While it is encouraging that some parts of the plume are being metabolised, this finding also highlights the fundamental problem of microbial remediation of oil spills. The complex chemical composition of crude oil, which contains around 2000 different compounds, including both aromatic and aliphatic ones, ensures that an equally diverse community of microbes is necessary to breakdown the entire spill.
The degradation of aromatic hydrocarbons, including simple phenylalkanes and complex polycyclic compounds, which are often highly toxic, is the most challenging part of the microbial degradation. The picture of how microbes metabolise these substances is still far from clear. In 2009, researchers in Germany discovered a completely new degradation pathway that oxidises phenylalkanes to coumarin derivatives, which can then be metabolised (Applied Microbial and Cell Physiology, 2009, 84, 965).

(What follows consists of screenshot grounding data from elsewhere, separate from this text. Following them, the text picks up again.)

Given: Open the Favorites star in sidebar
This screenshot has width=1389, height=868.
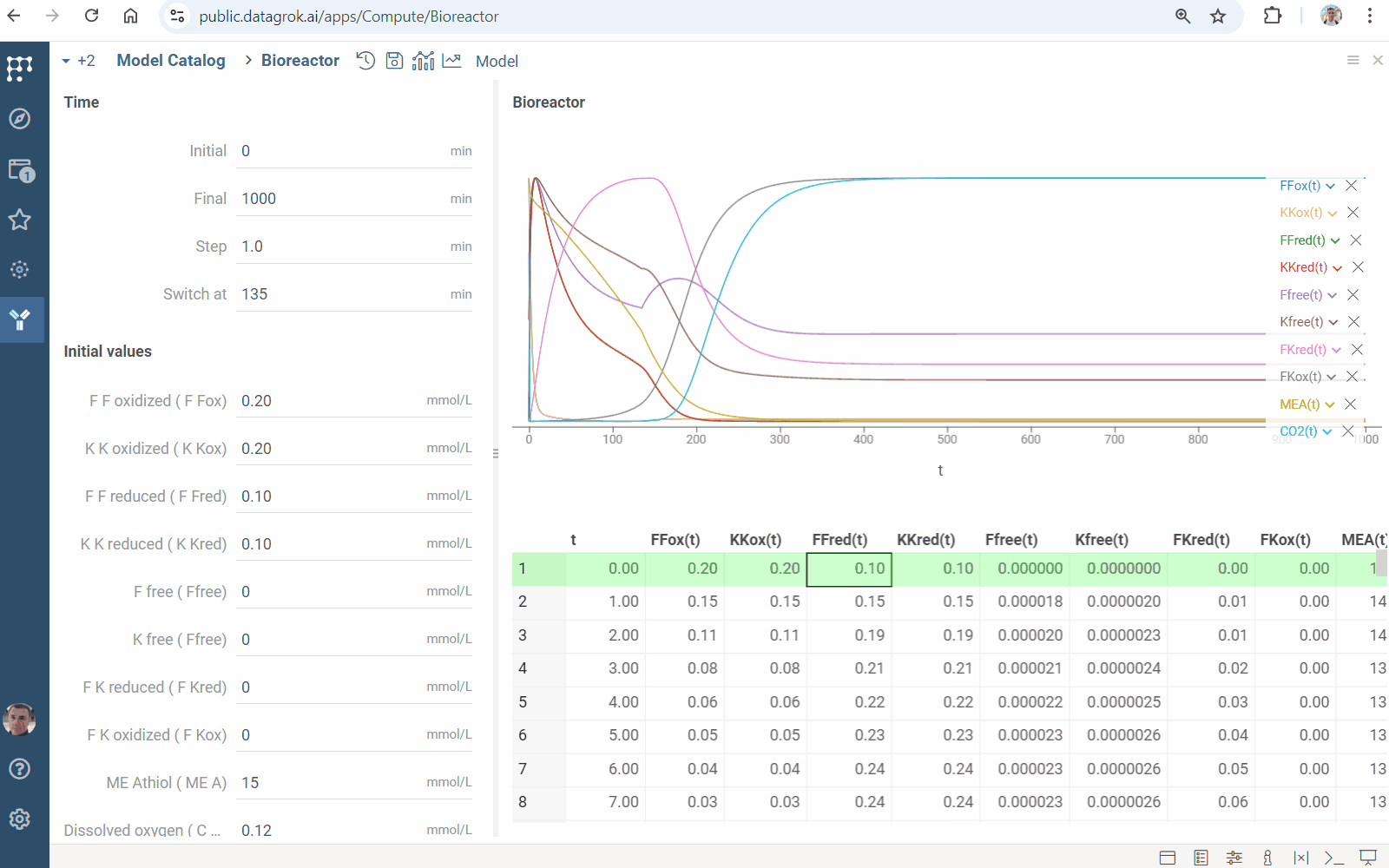Looking at the screenshot, I should [x=19, y=220].
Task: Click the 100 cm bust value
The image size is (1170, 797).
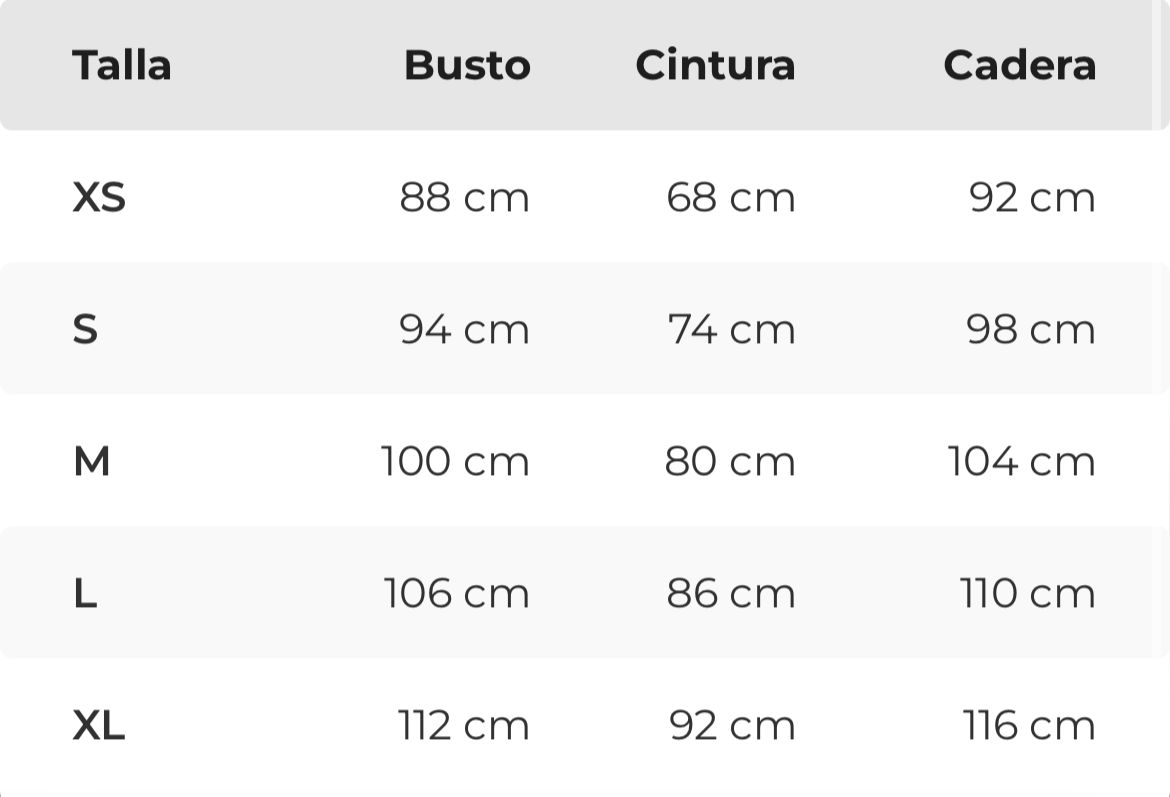Action: (455, 461)
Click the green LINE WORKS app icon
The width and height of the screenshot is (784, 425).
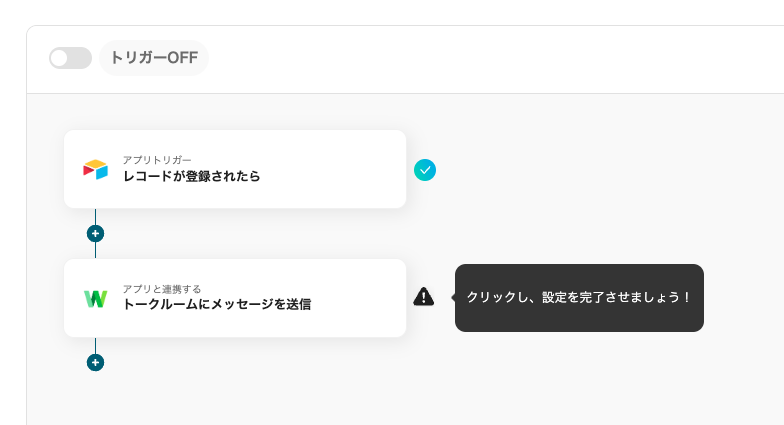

As the different microbes specialising in different kinds of hydrocarbons also differ in their environmental preferences and requirements, it is impossible with current knowledge to mix up a microbial clean up concoction that will work for every oil spill. Chinese authorities have reportedly released tonnes of bacterial material in response to the Dalian oil spill in July 2010, but no information regarding composition, effectiveness or side-effects of this treatment has been made available.
The best that can be hoped for at the moment is that oil-degrading microbes adapt to the environment where the spill occurred and will only need gentle encouragement, such as adding fertiliser or oxygenating the water.
This approach already works very well in the clean up of oil-polluted soils. Industrial sites that already have a track record of hydrocarbon pollution typically have a wealth of suitable microbes present. Microbial remediation in those cases simply consists of arranging the contaminated soil on a loose, wellaerated heap and letting the microbes do the rest.
In some cases, microbes have cleared up oil spills surprisingly fast, while in others little microbial activity has been observed. In other cases, researchers have tried helping the microbes by fertilising limited areas, but this approach is still in the experimental phase.
Richard Steiner, who has been involved in the Exxon Valdez clean up for many years, says: ‘Bioremediation is an oil spill response tool that deserves to be tried in specific spill situations and the inshore marshes oiled by Deepwater Horizon may be just such a case. It should be attempted only on a pilot basis, until it can be determined how well it works. And it should be looked at primarily in situations where the indigenous bacterial assemblage is nutrient limited, where the addition of nutrients will speed bacterial growth and oil degradation.’
‘Bioremediation was explored during the Exxon Valdez spill response in Alaska 20 years ago and, although it provided a superficial benefit where oil was degraded more quickly on the upper surface of contaminated beach sediments, it had little positive effect on oil deeper in beaches,’ Steiner recalls.
Several major oil corporations asked about a possible role for bioremediation declined to comment. A BP spokesman confirmed, however, that this is one of the avenues that will be considered in the $500m Gulf of Mexico Research Initiative, which the company launched at the end of September 2010 together with the Gulf of Mexico Alliance, a partnership comprising the states of Alabama, Florida, Louisiana, Mississippi and Texas (C&I, 2010, 11, 14).
Steiner warns that any fiddling with the biological response to oil spills needs to be carefully considered: ‘Critical to the decision to apply fertilisers to enhance bacterial degradation is an understanding of the potential negative effects and whether bioremediation provides a net overall benefit.’